Serum samples from 30 Japanese patients with sporadic hepatitis A from five widely separated regions of Japan, comprising nine patients with fulminant hepatitis (FH), six with severe acute hepatitis (AHs), and 15 with acute hepatitis (AH), were examined for HAV RNA. The entire sequences of HAV 2B were analyzed.

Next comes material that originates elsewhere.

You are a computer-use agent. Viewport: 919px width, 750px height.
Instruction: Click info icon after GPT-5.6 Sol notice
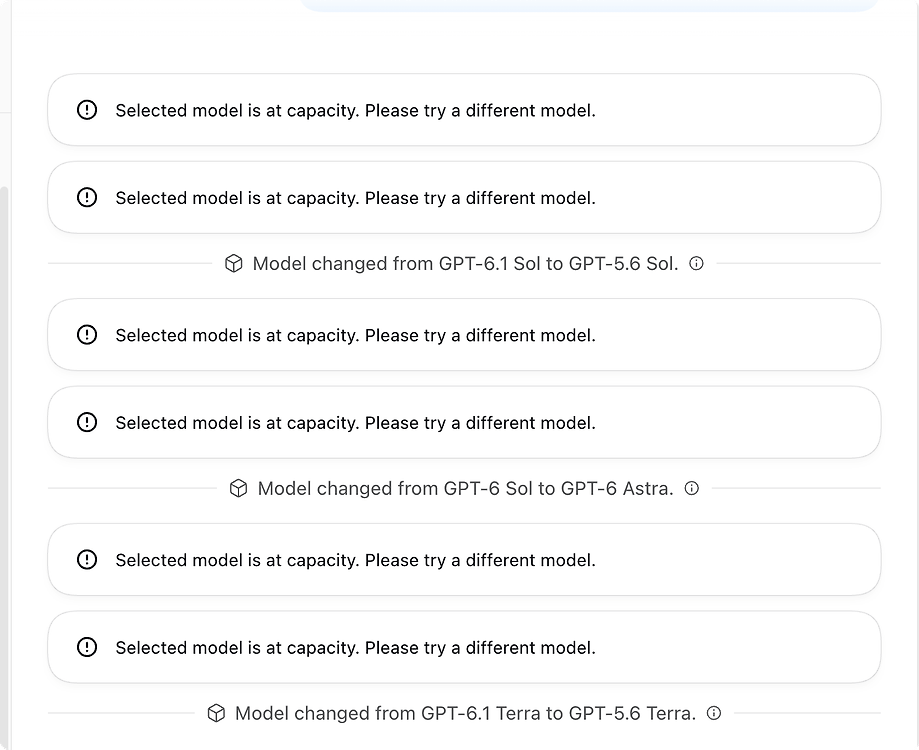696,264
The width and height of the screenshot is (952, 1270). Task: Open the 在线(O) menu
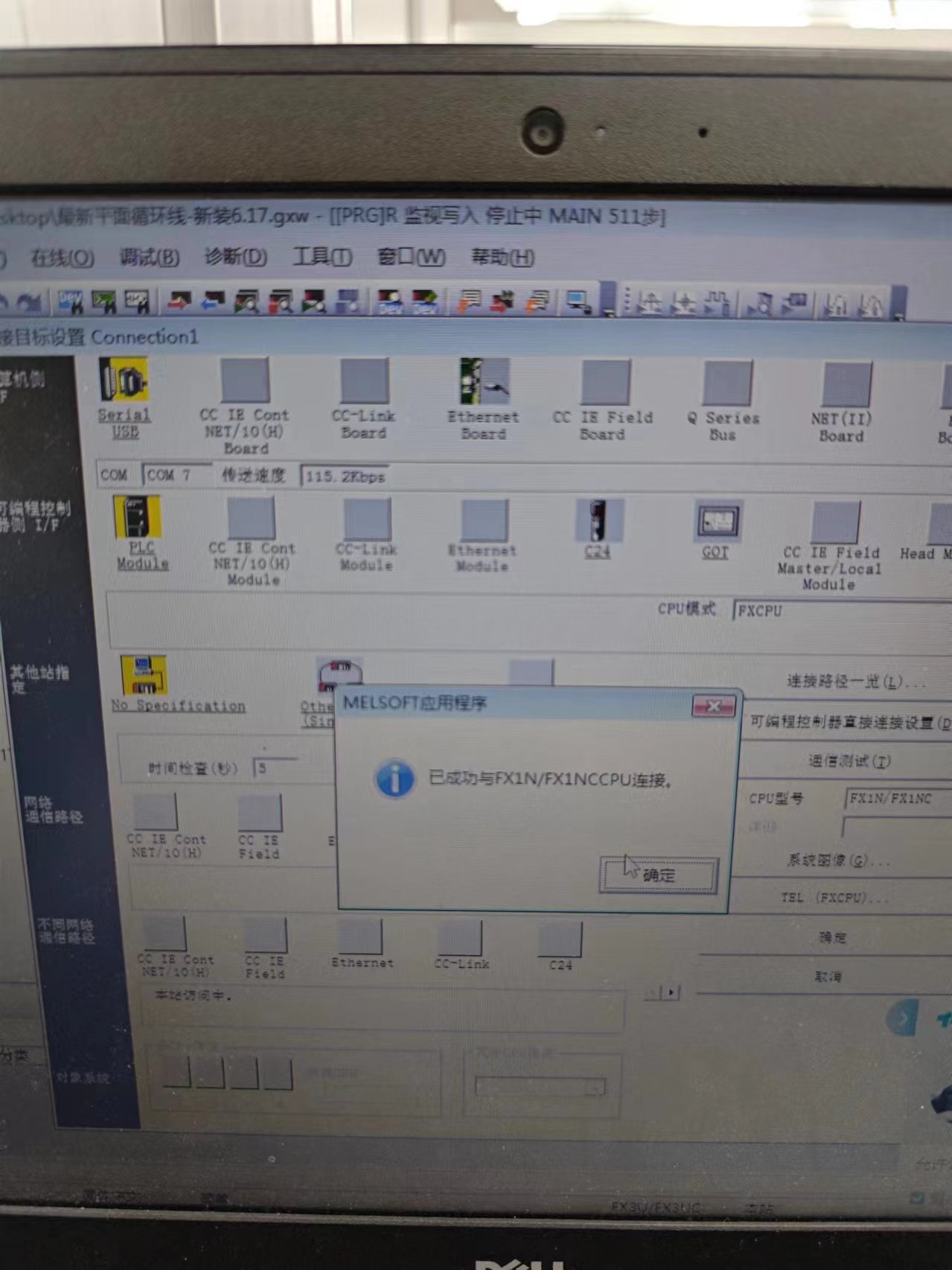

Compared with the sequence of the wild-type HAV strain GBM, nucleotide sequences of 2B had homology of 94.5 ± 1.0% in FH, 95.2 ± 1.2% in AHs, and 95.1 ± 1.8% in AH. Deduced amino acid sequences had homology of 97.5 ± 2.1% in FH, 97.9 ± 2.4% in AHs, and 98.5 ± 1.3% in AH. Differences were not statistically significant among the three groups. The average number of amino acid mutations between amino acids 100 and 200 was 5.0 ± 5.2 per case in FH, 4.0 ± 6.0 in AHs, and 1.9 ± 2.9 in AH. The differences between FH and AH, AHs and AH, and between severe cases (FH and AHs) and nonsevere cases (AH) were not statistically significant (P = 0.13, P = 0.45, and P = 0.10, respectively).
There were no obvious differences in the sequences among FH, AHs, and AH throughout the 2B region, but there seemed to be more mutations in the strains obtained from FH and AHs patients than in those obtained from AH patients in the central part of HAV 2B.